:: SUPPLIED ENTRIES ::

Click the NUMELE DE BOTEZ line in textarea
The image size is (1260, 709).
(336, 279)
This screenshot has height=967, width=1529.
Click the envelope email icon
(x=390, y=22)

:::
:: SUPPLIED ENTRIES ::

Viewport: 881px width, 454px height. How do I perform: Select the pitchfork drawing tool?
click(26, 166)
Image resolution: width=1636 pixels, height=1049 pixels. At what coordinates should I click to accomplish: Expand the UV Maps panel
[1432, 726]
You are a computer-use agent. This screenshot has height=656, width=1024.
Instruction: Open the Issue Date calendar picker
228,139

:::

> _PROBLEM_
Search the entries for the word "screenshot" and copy every line that has it.

> _ANSWER SECTION_
This screenshot has height=967, width=1529.
You are a computer-use agent. This screenshot has height=656, width=1024.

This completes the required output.